◆ ZIEL DER ÜBUNG
Würdest du aus dem Forenbeitrag über die Bodenseefischer den Abschnitt zwischen „Der Fischerei-Sachverständige von“ und „Barsch fressen würde..“, beide einschließlich, wortgetreu abschreiben?

# Bodensee: Österreichische Fischer geben auf



## Thomas9904 (17. April 2016)

Vorabveröffentlichung Mag Mai


*Bodensee: Österreichische Fischer geben auf​*Wir berichteten ja bereits darüber, dass der Bodensee inzwischen viel zu wenig Nährstoffe hat und deswegen von der Regierung in Baden-Württemberg daran gedacht wird, statt die Fischerei zu fördern, lieber auf Aquakultur und Felchenmastanlagen zu setzen.
http://www.anglerboard.de/board/showthread.php?t=299959

Aber der Bodensee gehört ja nicht Baden-Württemberg alleine, auch wenn er das "Schwäbische Meer" heißt. 

Auch in Österreich hat man am gleichen See die gleichen Probleme.

2015 wurden z. B. rund ein Drittel weniger Fisch als 2014 gefangen von den Vorarlbergern Berufsfischern.

 Der Fischerei-Sachverständige von Vorarlberg, Nikolaus Schotzko, sieht als Grund für diesen Rückgang auch die Nährstofflage, also das für die Fische zu saubere Wasser. Aber auch die massenhafte Vermehrung des Stichlings in den vergangenen Jahren, da dieser sowohl Nahrungskonkurrenz für  Felchen bedeute wie auch Larvenräuber sei und den Nachwuchs von Felchen und Barsch fressen würde..

*Stichlinge würden inzwischen 80% des Fischbestandes im Bodensee ausmachen!*

Auf Grund der schlechten Lage gaben jetzt 2 der österreichischen Berufsfischer auf.

Siehe dazu auch:
http://vorarlberg.orf.at/news/stories/2768948/

Thomas Finkbeiner


----------



## Thomas9904 (17. April 2016)

◆ DATENSATZAUSZUG
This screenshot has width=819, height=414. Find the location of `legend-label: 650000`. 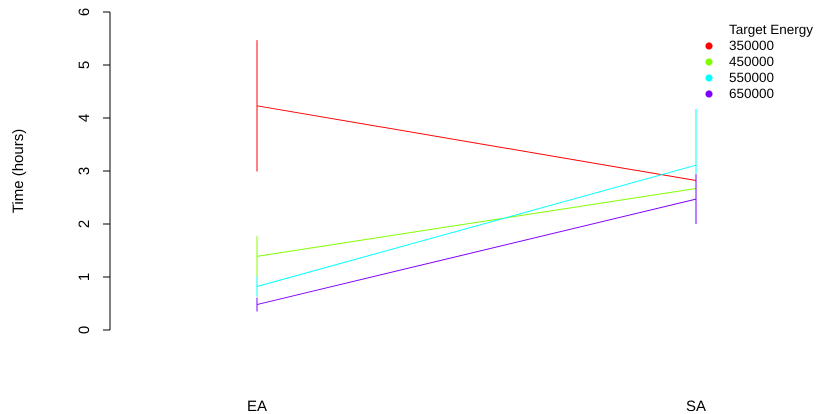

legend-label: 650000 is located at coordinates (752, 94).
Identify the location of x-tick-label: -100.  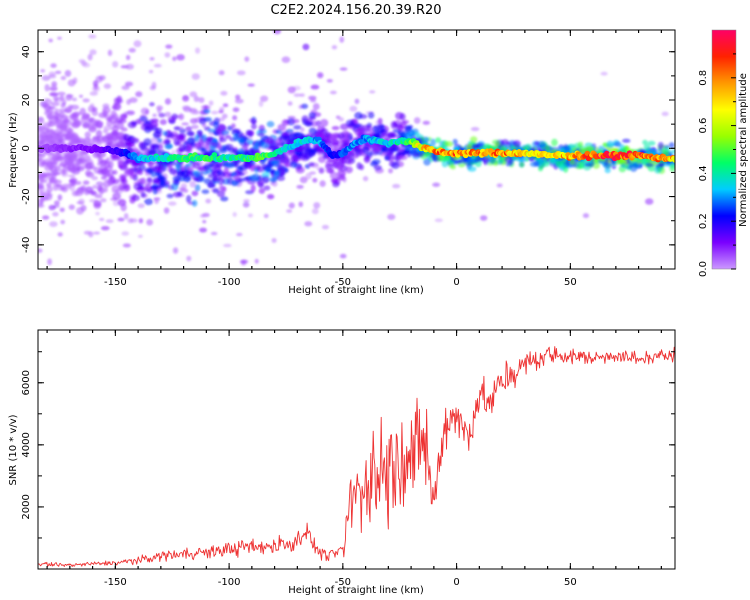
(230, 582).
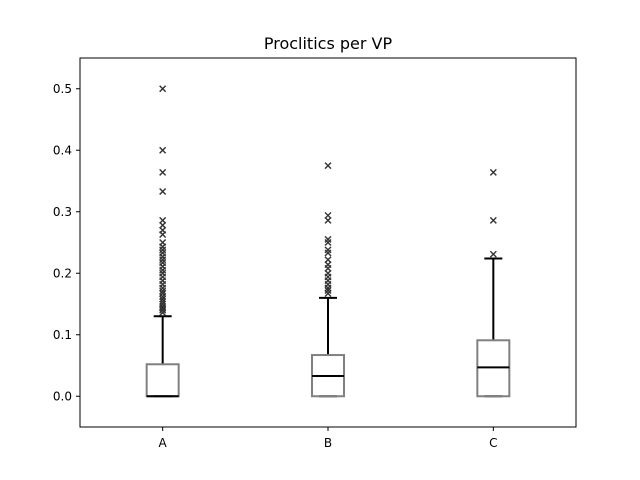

◆ ANTWORT ZUR AUFGABE
Der Fischerei-Sachverständige von Vorarlberg, Nikolaus Schotzko, sieht als Grund für diesen Rückgang auch die Nährstofflage, also das für die Fische zu saubere Wasser. Aber auch die massenhafte Vermehrung des Stichlings in den vergangenen Jahren, da dieser sowohl Nahrungskonkurrenz für  Felchen bedeute wie auch Larvenräuber sei und den Nachwuchs von Felchen und Barsch fressen würde..